Vanilla & Berry-nana Pancakes

Prep + cook time: 20 mins 

Serves: 2


  • ½ cup (110g) mashed ripe banana
  • 1 heaped scoop (32g) ISOWHEY Madagascan Vanilla
  • 2 extra-large eggs
  • (60g each), separated
  • 1/3 cup (45g) wholemeal self-raising flour
  • 2 tbsp maple syrup
  • ¼ tsp ground cinnamon
  • 2/3 cup (100g) blueberries
  • olive oil cooking spray
  • ½ cup (140g) natural
  • no-fat greek yoghurt


  1. Place mashed banana, ISOWHEY Madagascan Vanilla, 2 egg yolks, flour, 1 tbsp of the maple syrup and the cinnamon in a bowl; stir to form a thick batter.
  2. Using an electric mixer, whisk egg whites until they form stiff peaks; fold through batter. Scatter over half of the blueberries.
  3. Lightly spray a non-stick frying pan with oil; heat over low heat.

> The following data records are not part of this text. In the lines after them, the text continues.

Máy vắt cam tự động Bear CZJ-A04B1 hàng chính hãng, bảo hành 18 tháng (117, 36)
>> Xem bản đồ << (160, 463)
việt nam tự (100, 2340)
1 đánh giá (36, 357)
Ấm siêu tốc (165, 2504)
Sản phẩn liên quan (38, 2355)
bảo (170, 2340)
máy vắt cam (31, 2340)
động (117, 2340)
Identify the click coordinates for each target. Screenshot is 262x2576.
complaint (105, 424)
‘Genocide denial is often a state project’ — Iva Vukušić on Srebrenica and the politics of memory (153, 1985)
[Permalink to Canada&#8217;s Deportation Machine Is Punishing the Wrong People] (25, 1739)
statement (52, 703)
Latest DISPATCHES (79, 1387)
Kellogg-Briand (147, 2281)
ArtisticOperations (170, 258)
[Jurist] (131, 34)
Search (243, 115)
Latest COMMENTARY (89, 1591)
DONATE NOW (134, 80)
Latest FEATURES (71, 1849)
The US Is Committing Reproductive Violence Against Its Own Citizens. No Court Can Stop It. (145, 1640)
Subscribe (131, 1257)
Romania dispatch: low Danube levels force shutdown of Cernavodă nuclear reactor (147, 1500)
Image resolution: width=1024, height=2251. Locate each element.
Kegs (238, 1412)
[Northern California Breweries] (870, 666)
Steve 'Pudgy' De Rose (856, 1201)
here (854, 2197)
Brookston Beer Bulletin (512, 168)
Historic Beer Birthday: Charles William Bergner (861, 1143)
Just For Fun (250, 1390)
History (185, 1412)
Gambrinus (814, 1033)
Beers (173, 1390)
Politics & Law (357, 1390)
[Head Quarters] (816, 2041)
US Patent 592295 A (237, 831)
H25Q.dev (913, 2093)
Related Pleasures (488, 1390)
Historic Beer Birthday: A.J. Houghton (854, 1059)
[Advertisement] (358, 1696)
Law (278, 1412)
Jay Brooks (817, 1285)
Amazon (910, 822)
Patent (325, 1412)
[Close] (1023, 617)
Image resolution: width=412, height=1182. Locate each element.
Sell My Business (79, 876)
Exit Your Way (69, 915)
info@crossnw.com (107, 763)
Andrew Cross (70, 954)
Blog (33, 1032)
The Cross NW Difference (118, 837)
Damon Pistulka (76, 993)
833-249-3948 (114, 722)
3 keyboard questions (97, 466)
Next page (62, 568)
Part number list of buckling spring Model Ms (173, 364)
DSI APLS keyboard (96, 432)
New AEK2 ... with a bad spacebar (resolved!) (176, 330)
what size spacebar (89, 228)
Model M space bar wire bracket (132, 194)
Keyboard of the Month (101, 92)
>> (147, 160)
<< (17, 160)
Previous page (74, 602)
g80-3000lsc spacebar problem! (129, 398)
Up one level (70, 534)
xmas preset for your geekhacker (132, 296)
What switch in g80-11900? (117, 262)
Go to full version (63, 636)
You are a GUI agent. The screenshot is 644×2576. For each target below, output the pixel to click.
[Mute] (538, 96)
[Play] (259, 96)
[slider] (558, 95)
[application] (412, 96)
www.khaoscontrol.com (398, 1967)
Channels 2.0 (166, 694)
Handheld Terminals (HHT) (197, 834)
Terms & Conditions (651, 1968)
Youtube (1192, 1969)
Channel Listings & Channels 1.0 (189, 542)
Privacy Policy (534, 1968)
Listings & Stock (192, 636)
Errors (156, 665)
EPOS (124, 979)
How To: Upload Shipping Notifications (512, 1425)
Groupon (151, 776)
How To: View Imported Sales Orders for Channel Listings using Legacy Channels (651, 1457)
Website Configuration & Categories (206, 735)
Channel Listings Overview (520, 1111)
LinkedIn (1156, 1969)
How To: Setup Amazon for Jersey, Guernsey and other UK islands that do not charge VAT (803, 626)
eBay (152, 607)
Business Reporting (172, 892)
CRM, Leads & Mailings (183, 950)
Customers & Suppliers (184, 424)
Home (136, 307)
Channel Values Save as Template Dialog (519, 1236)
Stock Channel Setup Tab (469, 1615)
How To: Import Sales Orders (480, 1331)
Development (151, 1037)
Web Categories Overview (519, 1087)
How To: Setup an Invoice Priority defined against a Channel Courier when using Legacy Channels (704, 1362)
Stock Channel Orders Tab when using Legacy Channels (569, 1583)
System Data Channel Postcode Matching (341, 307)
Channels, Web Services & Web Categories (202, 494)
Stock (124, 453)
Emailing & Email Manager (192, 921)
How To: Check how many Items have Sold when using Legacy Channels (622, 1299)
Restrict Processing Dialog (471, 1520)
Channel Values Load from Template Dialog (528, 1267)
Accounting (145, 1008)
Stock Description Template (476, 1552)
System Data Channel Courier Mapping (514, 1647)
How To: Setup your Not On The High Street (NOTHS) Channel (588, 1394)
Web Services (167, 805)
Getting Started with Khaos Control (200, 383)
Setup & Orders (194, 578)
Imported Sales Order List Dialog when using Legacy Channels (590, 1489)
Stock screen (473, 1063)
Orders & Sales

Working in batches, drop spoonfuls of batter into the pan; cook for 3 mins each side until golden, to make 6 pancakes.
  4. Serve pancakes topped with yoghurt, remining blueberries and maple syrup.

Meal Prep: Make pancakes; separate with pieces of baking paper and freeze. To reheat, microwave on MEDIUM (80%) for 30 secs–1 min.


8g total fat (2.2g saturated fat), 1633kJ (390 cal), 56.1g carbohydrate, 20.4g protein, 7.2g fibre.